● **ACTIVITY**:
Answer these questions from the text on calcium-ion batteries below.
(a) Which university's research team reported the advance?
(b) In which journal were the results published?
(c) What two practical difficulties have slowed the progress of calcium-ion batteries?

Breakthrough Calcium-Ion Battery Could Challenge Lithium for Clean Energy



A next-generation calcium battery breakthrough could challenge lithium and transform clean energy storage.

A research team at The Hong Kong University of Science and Technology (HKUST) has reported a major advance in calcium-ion battery (CIB) development that could influence how energy is stored in everyday technologies. By integrating quasi-solid-state electrolytes (QSSEs), the scientists created a new type of CIB designed to improve both performance and environmental sustainability.

The innovation could support renewable energy storage, electric vehicles, and other power-hungry applications. The results were published in Advanced Science in a paper titled “High-Performance Quasi-Solid-State Calcium-Ion Batteries from Redox-Active Covalent Organic Framework Electrolytes.”

Growing Demand for Lithium Alternatives

As global investment in renewable energy accelerates, the need for dependable, high-capacity batteries continues to rise. Lithium-ion batteries (LIBs) currently dominate the market, but concerns about limited lithium supplies and constraints in energy density have pushed researchers to search for alternatives. Exploring battery chemistries beyond lithium has become increasingly important for long-term energy security and sustainability.

Calcium-ion batteries offer several advantages. Calcium is widely available, and CIBs operate within an electrochemical window comparable to that of LIBs. Despite this promise, practical challenges have slowed their progress. Efficient movement of calcium ions inside the battery has been difficult to achieve, and maintaining stable performance over repeated charging cycles has proven problematic. These limitations have prevented CIBs from competing directly with commercial lithium-ion systems.

● **SUPPLIED ENTRIES**:
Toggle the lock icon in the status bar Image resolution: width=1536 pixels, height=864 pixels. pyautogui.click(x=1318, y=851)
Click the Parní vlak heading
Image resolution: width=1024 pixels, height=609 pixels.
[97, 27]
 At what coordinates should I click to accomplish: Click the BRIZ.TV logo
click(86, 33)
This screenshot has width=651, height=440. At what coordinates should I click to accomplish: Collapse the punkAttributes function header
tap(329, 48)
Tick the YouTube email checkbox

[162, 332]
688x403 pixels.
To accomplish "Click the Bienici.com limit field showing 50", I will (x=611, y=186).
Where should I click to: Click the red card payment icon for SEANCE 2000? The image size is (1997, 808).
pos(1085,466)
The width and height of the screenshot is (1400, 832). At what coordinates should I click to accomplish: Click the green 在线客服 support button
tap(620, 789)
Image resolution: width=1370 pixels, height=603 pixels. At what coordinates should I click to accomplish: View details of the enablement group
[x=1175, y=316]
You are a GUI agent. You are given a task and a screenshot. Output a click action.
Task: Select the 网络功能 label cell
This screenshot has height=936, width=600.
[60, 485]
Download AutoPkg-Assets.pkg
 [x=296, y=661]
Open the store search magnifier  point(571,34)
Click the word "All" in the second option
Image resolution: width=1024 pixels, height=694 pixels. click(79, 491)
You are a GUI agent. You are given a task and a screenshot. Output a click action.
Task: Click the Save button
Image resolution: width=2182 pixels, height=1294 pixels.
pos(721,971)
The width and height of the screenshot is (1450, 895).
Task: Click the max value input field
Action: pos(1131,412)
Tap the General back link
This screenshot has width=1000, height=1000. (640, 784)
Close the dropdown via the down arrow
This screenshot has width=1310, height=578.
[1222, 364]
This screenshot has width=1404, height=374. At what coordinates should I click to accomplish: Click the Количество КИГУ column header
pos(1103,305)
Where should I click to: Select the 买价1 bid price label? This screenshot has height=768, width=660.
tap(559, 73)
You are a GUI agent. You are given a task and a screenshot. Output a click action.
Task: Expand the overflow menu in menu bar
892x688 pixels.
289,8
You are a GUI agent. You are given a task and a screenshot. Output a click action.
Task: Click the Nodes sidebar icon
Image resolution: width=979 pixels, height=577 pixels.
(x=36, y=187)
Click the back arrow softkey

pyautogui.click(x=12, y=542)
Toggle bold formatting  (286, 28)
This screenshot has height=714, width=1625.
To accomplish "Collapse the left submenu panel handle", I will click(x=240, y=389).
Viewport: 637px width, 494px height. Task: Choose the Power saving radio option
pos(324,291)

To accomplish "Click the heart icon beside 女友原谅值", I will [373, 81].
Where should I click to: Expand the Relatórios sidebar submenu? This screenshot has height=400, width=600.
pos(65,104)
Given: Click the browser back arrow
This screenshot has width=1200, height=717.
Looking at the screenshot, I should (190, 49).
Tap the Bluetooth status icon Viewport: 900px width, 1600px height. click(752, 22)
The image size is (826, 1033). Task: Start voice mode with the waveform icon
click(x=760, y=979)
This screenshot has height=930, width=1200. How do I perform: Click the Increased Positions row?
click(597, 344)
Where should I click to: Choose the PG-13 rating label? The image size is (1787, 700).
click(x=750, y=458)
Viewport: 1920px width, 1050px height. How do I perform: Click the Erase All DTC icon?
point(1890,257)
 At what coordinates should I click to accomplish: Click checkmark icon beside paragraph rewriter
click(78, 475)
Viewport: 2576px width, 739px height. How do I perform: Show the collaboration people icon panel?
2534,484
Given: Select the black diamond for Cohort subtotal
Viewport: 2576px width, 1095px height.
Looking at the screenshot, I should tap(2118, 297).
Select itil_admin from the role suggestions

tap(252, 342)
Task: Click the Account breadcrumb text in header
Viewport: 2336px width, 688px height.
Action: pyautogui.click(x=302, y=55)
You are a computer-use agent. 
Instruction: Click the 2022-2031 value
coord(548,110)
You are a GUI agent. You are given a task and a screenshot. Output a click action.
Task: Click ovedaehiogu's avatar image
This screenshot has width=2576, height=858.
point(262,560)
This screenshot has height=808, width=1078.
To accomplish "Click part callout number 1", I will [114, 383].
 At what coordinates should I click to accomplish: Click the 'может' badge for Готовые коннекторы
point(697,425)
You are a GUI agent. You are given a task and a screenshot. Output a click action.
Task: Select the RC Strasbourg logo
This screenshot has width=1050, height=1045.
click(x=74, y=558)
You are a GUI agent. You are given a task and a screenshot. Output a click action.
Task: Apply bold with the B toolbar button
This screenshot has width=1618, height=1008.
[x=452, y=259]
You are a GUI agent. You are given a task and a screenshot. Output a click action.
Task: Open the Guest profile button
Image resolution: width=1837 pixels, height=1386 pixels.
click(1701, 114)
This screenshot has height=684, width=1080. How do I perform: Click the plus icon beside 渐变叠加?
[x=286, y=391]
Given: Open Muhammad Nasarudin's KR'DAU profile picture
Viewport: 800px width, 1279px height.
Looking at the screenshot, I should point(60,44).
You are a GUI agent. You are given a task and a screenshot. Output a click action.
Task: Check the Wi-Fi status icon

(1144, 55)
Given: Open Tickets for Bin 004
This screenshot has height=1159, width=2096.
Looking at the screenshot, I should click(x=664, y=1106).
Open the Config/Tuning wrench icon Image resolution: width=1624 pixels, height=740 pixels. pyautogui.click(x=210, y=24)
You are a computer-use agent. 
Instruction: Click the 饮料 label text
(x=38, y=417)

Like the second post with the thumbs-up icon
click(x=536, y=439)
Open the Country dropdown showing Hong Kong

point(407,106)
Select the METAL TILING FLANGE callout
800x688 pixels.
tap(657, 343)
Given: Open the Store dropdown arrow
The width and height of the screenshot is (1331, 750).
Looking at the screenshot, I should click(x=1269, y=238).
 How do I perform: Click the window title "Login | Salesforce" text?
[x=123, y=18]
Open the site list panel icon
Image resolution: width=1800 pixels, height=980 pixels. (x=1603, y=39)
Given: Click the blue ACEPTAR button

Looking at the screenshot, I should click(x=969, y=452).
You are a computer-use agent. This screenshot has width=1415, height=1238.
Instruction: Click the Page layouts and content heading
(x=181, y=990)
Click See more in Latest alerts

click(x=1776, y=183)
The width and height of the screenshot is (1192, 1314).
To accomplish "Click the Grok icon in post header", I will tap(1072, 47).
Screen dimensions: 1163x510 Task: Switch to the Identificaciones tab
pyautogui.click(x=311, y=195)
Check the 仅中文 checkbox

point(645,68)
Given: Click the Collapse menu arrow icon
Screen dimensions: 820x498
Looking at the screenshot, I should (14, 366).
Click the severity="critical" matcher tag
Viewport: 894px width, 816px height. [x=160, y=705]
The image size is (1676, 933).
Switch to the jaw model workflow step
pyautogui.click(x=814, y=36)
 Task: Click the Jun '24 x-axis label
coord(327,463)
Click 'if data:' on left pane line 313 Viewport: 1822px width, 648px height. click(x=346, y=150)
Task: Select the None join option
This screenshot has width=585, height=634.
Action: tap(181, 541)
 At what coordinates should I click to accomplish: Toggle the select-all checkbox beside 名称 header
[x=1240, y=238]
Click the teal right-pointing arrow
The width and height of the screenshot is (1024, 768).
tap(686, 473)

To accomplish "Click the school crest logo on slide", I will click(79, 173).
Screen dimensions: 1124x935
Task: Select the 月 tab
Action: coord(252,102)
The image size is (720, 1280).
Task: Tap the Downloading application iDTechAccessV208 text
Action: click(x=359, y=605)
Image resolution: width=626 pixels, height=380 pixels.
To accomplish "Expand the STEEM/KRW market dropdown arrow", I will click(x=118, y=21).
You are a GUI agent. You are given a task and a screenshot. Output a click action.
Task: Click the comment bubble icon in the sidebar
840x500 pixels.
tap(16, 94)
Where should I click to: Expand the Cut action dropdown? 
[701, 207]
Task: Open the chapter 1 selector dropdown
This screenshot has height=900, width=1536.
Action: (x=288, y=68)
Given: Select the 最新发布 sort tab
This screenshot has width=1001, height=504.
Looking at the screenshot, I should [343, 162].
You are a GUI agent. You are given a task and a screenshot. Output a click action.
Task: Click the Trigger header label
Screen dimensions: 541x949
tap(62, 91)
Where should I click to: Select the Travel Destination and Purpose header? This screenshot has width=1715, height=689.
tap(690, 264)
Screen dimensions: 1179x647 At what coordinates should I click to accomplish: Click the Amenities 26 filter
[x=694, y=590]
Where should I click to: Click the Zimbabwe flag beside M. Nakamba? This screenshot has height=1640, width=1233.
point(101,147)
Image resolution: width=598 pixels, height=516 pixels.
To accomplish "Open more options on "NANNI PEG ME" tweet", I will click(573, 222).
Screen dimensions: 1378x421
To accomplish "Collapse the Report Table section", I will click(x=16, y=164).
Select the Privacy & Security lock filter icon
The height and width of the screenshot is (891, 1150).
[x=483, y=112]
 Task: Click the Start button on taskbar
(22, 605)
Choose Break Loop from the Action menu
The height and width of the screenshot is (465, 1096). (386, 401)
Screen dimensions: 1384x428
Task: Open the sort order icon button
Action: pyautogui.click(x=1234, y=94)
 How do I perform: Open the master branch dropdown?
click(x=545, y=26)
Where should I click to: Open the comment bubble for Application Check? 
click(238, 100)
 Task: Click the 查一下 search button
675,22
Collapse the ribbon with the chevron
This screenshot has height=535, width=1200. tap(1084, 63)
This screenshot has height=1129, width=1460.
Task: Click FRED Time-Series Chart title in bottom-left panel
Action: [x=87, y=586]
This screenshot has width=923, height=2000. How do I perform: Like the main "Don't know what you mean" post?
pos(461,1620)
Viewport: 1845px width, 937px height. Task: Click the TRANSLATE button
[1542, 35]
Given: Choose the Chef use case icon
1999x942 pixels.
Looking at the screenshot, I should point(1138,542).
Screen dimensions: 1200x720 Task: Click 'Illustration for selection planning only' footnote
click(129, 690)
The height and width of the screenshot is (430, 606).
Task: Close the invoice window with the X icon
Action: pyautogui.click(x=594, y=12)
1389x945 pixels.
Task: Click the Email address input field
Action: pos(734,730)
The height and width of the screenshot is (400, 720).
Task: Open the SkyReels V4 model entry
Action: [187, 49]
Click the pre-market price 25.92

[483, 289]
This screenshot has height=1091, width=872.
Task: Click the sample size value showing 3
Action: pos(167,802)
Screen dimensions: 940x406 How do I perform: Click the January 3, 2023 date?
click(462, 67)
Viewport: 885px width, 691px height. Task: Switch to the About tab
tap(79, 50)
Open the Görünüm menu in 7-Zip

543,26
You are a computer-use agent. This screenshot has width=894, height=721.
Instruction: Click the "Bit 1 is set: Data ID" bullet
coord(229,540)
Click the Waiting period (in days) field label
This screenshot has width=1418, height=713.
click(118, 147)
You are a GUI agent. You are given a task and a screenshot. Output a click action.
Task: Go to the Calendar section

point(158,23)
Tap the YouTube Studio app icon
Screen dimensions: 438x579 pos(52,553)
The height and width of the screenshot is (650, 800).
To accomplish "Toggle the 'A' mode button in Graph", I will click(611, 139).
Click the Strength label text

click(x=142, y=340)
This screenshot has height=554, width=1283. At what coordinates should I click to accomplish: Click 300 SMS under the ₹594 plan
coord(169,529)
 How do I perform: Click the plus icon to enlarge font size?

● **YOUR SOLUTION**:
(a) The Hong Kong University of Science and Technology (HKUST)
(b) Advanced Science
(c) Achieving efficient movement of calcium ions inside the battery, and maintaining stable performance over repeated charging cycles